Data entries:
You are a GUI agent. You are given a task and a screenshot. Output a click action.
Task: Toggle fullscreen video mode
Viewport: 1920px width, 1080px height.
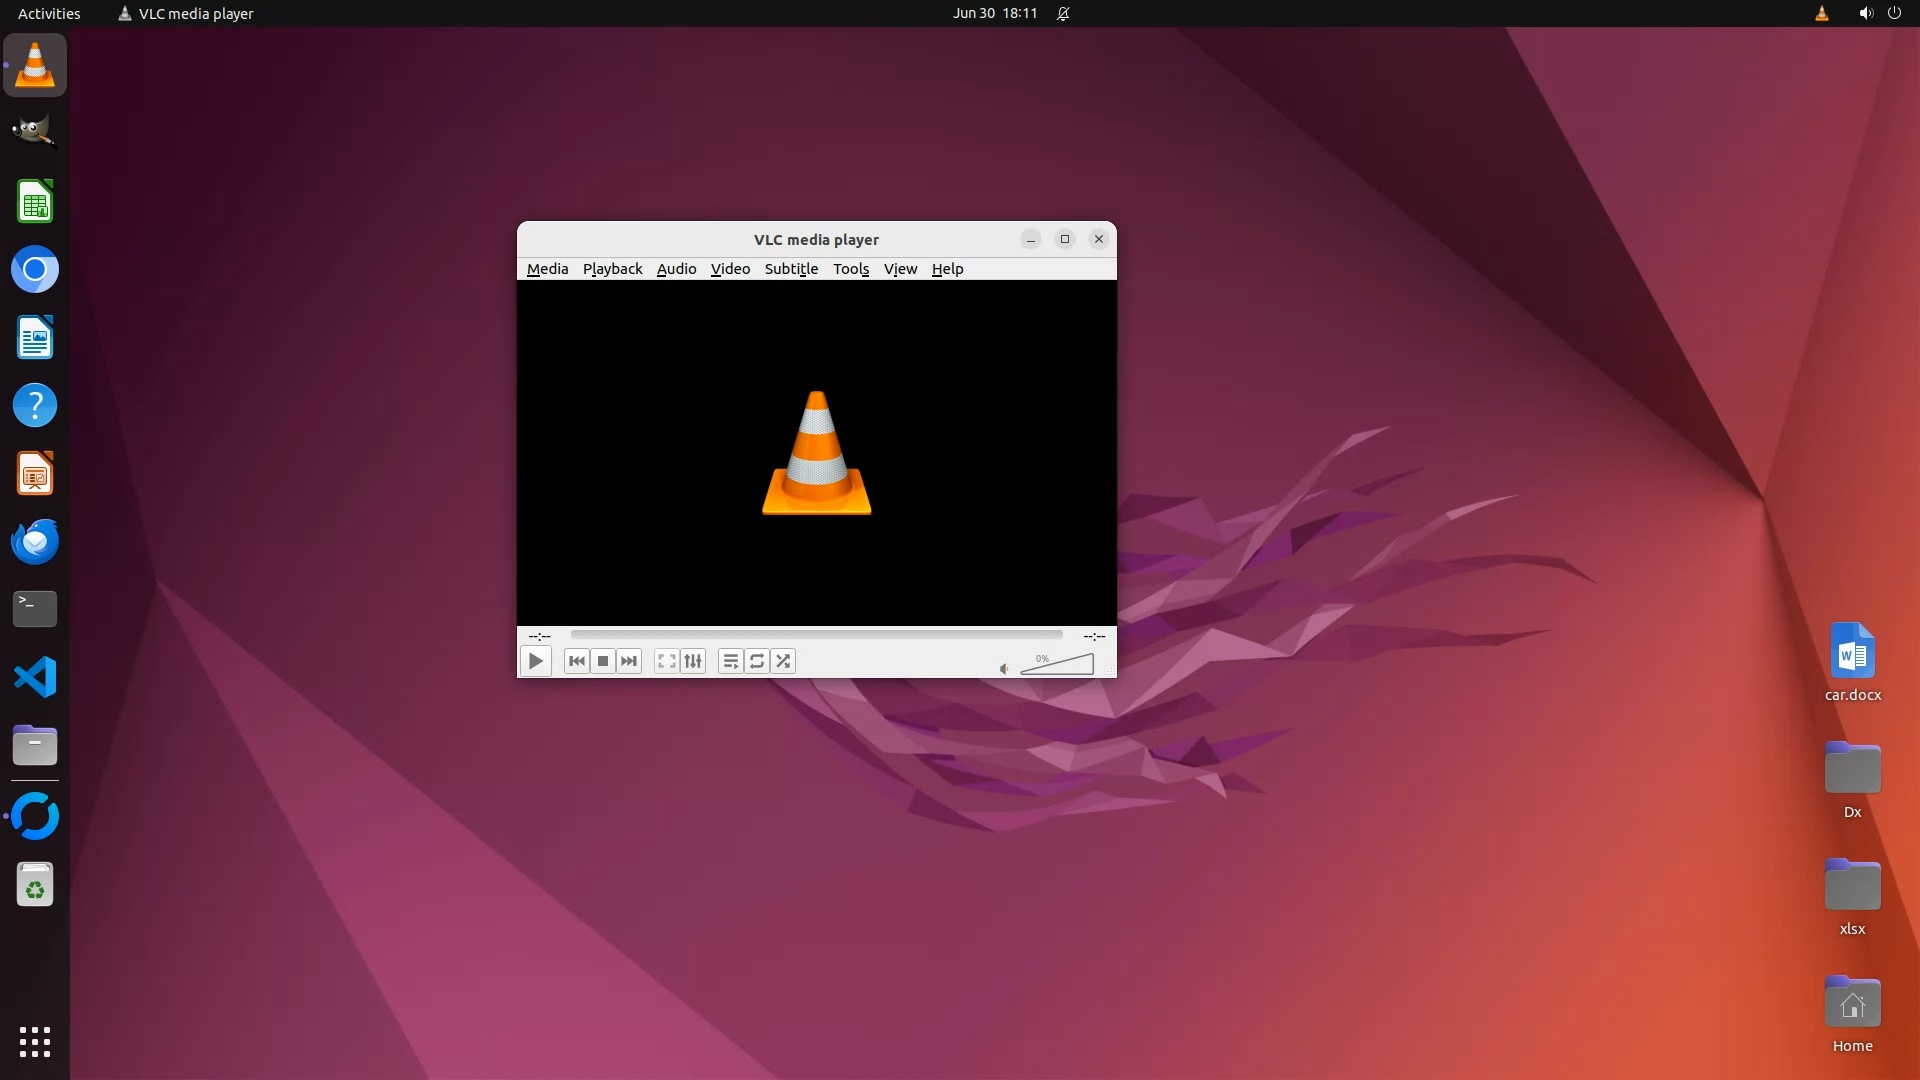(x=666, y=661)
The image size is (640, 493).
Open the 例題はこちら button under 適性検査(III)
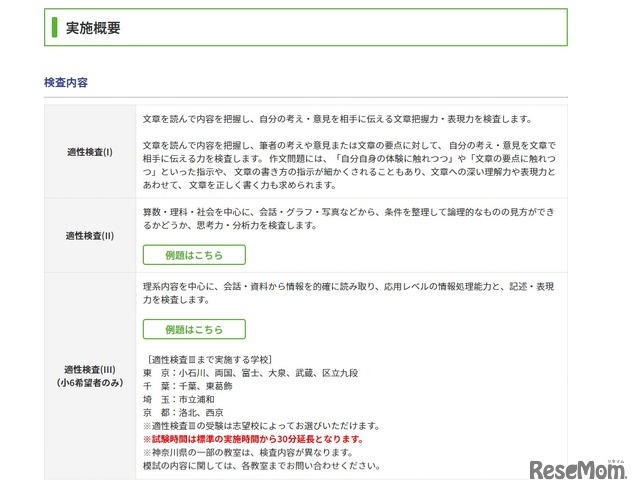point(194,329)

■ Task to carry out
Copy every line of the rows above word for word, omitting the pictures.

■ Written response
You are a GUI agent. You are given a task and a screenshot. Output a click action.
Task: Toggle fullscreen video mode
Viewport: 1920px width, 1080px height.
(x=666, y=661)
The image size is (640, 493).
Open the 例題はこちら button under 適性検査(III)
point(194,329)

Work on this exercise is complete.